Abstract Introduction : Complex molecular characterization and integrated approaches in the basic research of HNSCC provide new insights into the understanding and treatment of these tumors. Mutations in the TP53 gene, HPV infection, aberrant DNA methylation are just a few factors that have a direct link with the clinical and psychological condition of patients with this type of cancer. In the Republic of Moldova, these aspects are insufficiently studied.
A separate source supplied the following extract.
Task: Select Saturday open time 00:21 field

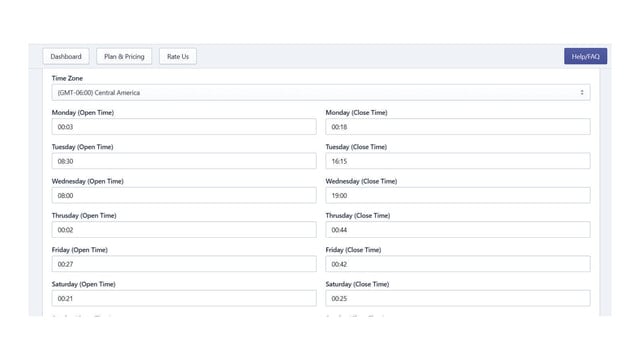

Methods : The study included 128 patients with HNSCC from whom the following samples were collected: fresh tumor tissue, NAT, blood, and saliva. All samples, except saliva, were tested for 3 mutations in the TP53 gene, while DNA isolated from tumor tissue was also tested for global DNA methylation assessment. HPV genotypes were tested from saliva. HPV positive samples were retested from tumor tissue. Results : Of the total analyzed samples for TP53 pathogenic variants, in 30 (23.44%) samples there were detected one or two mutations, and in 9 samples (7.03%) – it was detected the presence of two mutations simultaneously. HPV infection was detected in 17 samples (13.28%). Regarding global DNA methylation, in patients with a high degree of exposure to stress, a 44% lower level was observed (median 13.5 ng/ml) compared to those with moderate and low exposure (median 20.5 ng/ml ). Conclusion : The most frequent mutation identified in the TP53 gene was the 524G>A substitution and the frequency of high-risk HPV infection in HNSCC patients from Moldova was 13.28%. The high degree of stress exposure showed a lower level of global methylation.